Teachers play a significant role in creation and development of children and young adults’ minds framework. This influence, however, could be a double-edged sword. Teachers’ contribution in this matter could be either constructive or destructive. Although many people might believe that teachers should express their political and social in the classroom, I would argue that since children are highly influenced by teachers and usually do not have an individual political or social perspective, teachers might give false or discriminatory opinions or dictate their own thoughts to them. Therefore, it is better that teachers avoid discussing their personal political or social views in the classroom. The arguments to clarify this statement are as follows.
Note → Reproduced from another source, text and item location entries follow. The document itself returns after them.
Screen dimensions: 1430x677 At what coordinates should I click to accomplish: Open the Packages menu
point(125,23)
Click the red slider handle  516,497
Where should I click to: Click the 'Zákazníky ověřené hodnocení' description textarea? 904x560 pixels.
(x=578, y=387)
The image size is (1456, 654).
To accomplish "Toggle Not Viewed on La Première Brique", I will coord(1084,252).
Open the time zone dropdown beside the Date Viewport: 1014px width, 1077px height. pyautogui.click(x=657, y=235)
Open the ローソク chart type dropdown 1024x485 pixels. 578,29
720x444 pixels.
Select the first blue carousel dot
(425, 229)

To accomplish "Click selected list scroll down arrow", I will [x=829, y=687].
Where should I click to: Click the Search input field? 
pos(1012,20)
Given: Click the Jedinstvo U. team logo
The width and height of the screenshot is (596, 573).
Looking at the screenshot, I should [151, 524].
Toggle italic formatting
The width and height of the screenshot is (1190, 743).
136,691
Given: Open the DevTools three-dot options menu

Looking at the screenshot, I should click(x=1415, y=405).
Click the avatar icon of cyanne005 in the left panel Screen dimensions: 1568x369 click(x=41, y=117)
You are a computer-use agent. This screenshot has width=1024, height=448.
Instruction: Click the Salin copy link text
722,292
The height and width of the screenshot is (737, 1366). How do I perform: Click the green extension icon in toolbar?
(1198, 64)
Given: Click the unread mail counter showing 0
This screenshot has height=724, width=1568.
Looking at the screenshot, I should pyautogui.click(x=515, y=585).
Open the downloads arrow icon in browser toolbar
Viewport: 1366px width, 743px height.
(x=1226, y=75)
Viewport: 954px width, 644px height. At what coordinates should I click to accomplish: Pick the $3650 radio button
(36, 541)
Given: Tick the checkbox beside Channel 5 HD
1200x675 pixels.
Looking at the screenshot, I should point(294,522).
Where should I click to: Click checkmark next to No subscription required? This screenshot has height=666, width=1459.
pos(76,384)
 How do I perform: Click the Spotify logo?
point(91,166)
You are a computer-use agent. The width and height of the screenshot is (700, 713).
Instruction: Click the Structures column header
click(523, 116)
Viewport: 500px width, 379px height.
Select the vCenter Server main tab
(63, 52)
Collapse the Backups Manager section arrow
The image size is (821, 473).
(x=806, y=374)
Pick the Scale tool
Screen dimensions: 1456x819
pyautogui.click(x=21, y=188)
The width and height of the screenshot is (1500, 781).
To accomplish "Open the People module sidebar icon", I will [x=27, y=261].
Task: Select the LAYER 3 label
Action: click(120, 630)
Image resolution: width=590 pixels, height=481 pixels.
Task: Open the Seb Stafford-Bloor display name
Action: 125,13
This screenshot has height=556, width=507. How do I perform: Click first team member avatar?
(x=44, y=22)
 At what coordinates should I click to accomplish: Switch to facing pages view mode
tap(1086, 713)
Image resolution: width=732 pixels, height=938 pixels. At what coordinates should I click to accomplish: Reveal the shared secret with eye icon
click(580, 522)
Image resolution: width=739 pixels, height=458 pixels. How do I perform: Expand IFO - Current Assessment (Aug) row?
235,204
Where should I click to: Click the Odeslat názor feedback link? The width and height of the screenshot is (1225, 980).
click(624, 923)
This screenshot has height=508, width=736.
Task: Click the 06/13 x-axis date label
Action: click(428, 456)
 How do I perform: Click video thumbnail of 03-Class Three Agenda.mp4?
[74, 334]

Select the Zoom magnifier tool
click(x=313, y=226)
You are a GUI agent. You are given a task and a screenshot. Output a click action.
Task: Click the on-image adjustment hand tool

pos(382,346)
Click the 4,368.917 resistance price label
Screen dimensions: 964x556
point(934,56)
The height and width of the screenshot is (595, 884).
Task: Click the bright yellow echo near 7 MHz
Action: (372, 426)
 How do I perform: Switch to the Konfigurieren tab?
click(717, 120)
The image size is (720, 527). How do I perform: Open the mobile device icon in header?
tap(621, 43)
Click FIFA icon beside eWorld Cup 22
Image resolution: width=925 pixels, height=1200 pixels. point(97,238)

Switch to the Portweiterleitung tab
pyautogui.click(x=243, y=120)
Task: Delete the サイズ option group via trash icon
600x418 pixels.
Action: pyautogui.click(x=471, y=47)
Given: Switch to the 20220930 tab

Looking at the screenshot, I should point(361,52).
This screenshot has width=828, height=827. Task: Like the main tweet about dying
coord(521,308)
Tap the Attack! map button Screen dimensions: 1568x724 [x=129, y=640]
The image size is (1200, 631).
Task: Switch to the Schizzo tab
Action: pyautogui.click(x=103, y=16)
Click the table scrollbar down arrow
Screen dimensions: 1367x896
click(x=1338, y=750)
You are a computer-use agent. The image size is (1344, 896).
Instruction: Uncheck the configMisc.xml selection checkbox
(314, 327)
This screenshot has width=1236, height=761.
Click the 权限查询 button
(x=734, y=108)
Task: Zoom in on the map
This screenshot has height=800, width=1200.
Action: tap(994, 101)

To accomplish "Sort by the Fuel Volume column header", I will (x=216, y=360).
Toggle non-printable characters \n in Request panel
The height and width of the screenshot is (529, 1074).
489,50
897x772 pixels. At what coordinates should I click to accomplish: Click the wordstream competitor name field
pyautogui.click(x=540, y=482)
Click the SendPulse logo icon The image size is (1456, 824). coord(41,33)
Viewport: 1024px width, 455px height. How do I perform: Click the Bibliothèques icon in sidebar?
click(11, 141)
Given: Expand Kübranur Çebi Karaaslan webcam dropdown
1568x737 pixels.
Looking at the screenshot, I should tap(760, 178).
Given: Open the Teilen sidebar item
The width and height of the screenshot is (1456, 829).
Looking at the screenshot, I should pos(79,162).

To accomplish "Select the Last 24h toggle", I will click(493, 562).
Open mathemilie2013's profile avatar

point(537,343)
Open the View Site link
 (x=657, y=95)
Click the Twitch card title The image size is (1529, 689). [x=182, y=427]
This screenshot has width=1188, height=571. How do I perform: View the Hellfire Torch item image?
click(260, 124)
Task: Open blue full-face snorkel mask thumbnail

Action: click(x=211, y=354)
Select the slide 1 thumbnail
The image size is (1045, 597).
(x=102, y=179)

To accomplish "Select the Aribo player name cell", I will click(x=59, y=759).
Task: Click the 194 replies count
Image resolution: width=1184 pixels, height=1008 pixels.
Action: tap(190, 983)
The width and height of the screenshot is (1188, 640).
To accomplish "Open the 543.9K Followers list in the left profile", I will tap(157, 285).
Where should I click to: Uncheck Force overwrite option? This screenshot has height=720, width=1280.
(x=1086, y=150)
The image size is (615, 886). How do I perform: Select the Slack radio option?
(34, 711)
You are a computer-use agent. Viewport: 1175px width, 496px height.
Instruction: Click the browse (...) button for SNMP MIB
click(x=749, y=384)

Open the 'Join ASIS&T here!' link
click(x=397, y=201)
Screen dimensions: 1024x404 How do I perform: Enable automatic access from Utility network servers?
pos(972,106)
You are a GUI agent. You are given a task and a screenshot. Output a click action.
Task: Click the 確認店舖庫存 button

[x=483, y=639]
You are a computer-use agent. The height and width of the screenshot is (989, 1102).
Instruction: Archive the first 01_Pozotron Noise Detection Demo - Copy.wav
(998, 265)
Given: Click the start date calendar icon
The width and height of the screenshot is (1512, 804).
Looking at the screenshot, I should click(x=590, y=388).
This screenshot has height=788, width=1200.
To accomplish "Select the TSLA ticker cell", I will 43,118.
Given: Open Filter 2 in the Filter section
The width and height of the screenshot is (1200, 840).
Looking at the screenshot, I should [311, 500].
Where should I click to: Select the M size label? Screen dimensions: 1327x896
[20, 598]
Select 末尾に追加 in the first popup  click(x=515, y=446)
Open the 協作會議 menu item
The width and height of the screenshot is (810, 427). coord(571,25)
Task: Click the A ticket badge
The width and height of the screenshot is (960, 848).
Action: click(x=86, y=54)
First and for most, children and teenagers are significantly influenced by their teacher. To them, whatever a teacher does or says is always true. Any specific or particular opinion could be fed to students in this very critical situation. In fact, it has happened many times that a teacher brainwashes students by his/her particular views. For instance, as I was in high school, we had a conservative religious teacher. She used to argue her political and social perspective, based on her religious background in the classroom and almost all of us were accepting them. As a matter of fact, we were almost brainwashed by her and all of her views were accepted without hesitation. This was mostly due to our lack of real political and social experience, which enabled her to convey her opinions to us effortlessly. Therefore, it is important that teachers avoid arguing their personal views in the classroom and give freedom to the students to think.
Moreover, like all humans teachers might be biased toward a specific political or social view. Undoubtedly, teachers have the authority of expanding their discriminatory thoughts among their students. Students might consider their teachers as role models and try to think similarly. This could have destructive impacts not only on individual students but also on the society as a whole. For example, many of my university professors were advocates of right wing party. At the time of election, they were arguing their political views in the class and were trying to convince the students to vote for their candidate. Unfortunately, they were successful! Since many students had almost no political information, they were accepting of the professors’ political views and voted for the right party. Thus, to avoid expansion of biased views, teachers should not express their views in the classrooms.
Finally, the chief purpose of education is to guide students how to build an independent personality and have their own particular opinions regarding social and political issues. Thus, teachers should try to teach the students how to think, analyze and evaluate issues in order to build an independent perspective rather than dictating their thoughts to them.
To sum up, based on the arguments explored above and my personal experience, I believe that teachers should avoid expressing their political or social opinions to the students who are usually groups of teenagers or young adults which are highly influenced by their teacher’s way of thinking and have not reached independence in developing personal political and social perspectives.